Smaller companies copped it in the neck more than big companies this morning as the global market shake-down caused a flight to quality.

The broader market was down by about 2.7% for most of the morning, but I managed to pick $500 worth of shares in the following stocks at prices more than 5% below the previous close – Technology One, Geodynamics, Reverse Corp, Sally Malay Mining, Allegiance Mining, Henderson Group and JB Hi-Fi.

Stocks which have really ridden the consumption and asset price bubble – such as financials, retailers and second tier mining plays – were dumped the most heavily in morning trade.

In today’s Crikey Glenn Dyer covers the staggering intervention by the European Central Bank overnight, but in morning trade we’ve also seen the Bank of Japan inject $US8.5 billion of liquidity into the system to stop the sudden blow out in debt yields.

Ever since the Asian economic crisis of 1997, our northern neighbours have been massively stockpiling foreign reserves to ensure they’ve got the strength to withstand another credit crunch or a run on their currencies.

Whilst Australia found itself lending countries such as South Korea and Indonesia $1 billion when they ran out of foreign reserves, most of these countries now have vastly greater foreign reserves than our own Reserve Bank despite the remarkable commodities boom of the past four years.
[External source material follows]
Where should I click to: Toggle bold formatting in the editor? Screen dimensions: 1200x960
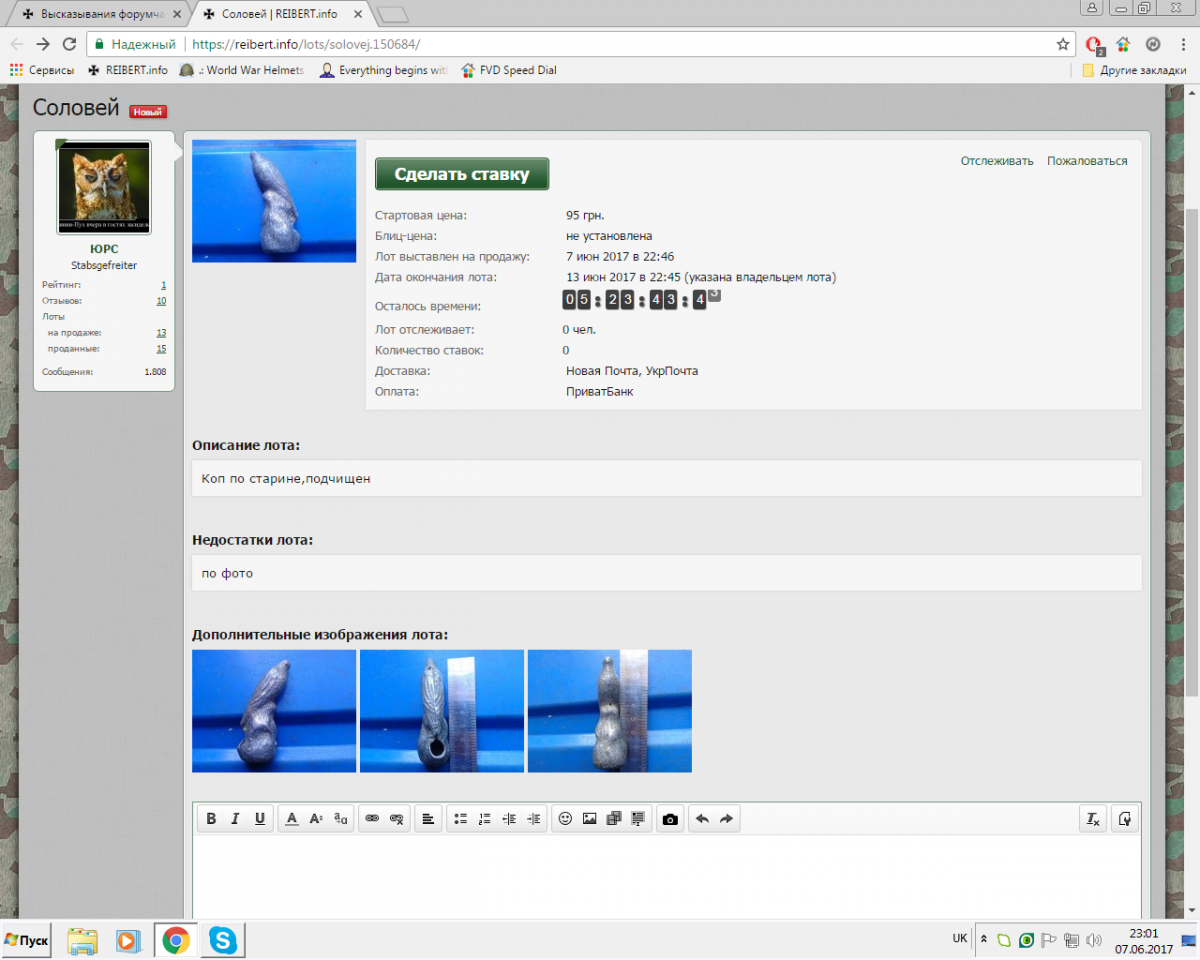pyautogui.click(x=211, y=819)
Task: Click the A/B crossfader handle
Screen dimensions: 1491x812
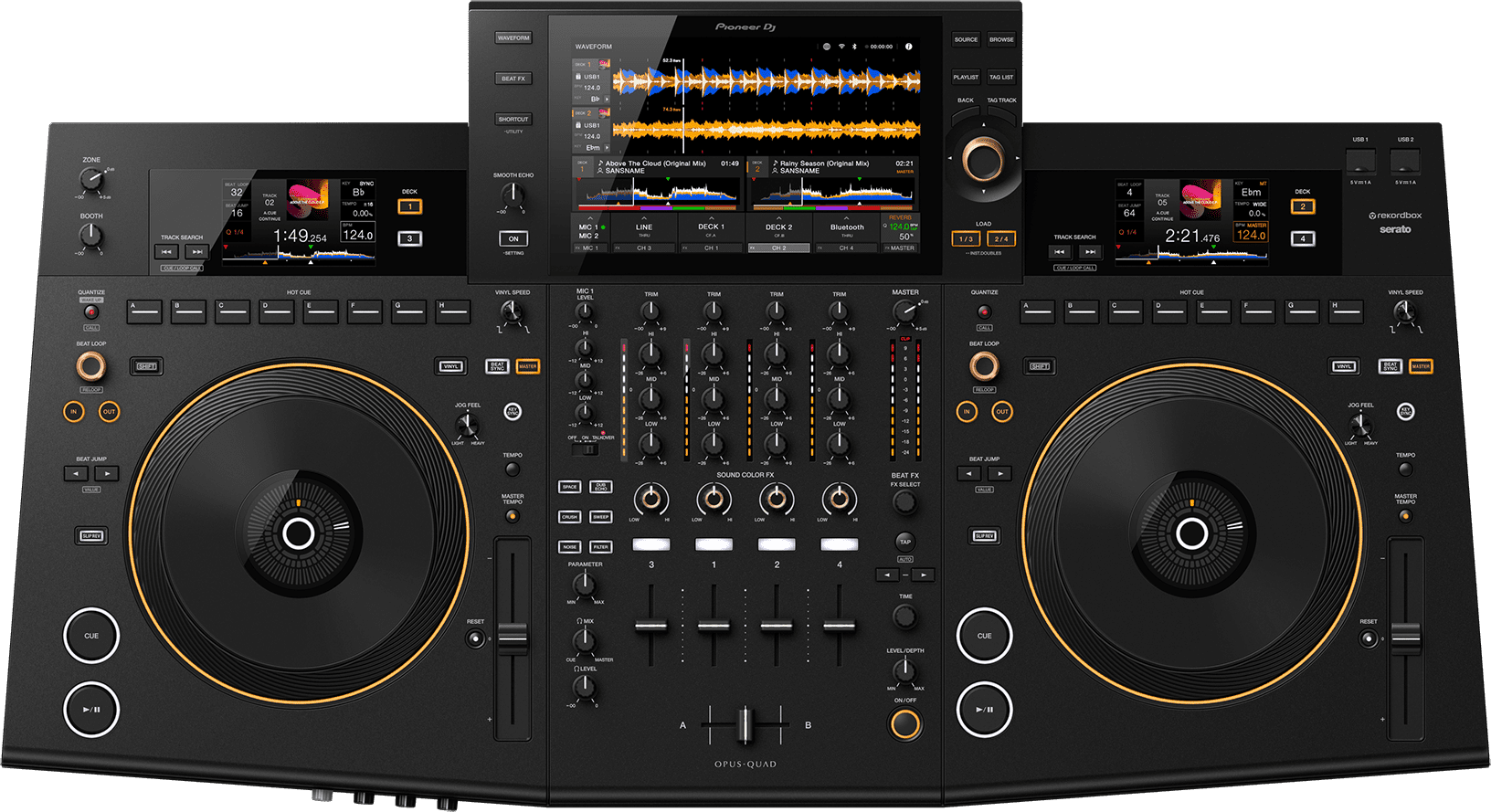Action: point(745,724)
Indeed, China has amassed $US1.3 trillion in foreign reserves and with a $US100 billion exposure to US mortgage bonds, it has presumably taken a far bigger bath than BNP, Bear Stearns and the various other players that have confessed so far. Sadly though, China is not a transparent democracy, so we’ll probably never be told.

The bottom line is that someone has dropped about $US100 billion on dodgy US housing loans and Australia has been left relatively unscathed, save for the likes of Basic Capital and Absolute.

Macquarie Fortress Notes only fell 1c to 62.5c this morning but Macquarie Bank was disproportionately clobbered again, losing $5 to $72.53 as the market worries about the $120 billion-plus debt spread across its colossal empire.

If debt is about to get a whole lot more expensive, this will indeed hurt the likes of Macquarie as well as the state governments as they embark on a major borrowing binge to fund infrastructure projects over the next five years.

Let’s hope we don’t end up regretting not putting more cash in the bank during the recent boom – and that especially applies to Australian governments and households because our corporates, led by the banking cartel and mining giants, remain incredibly strong.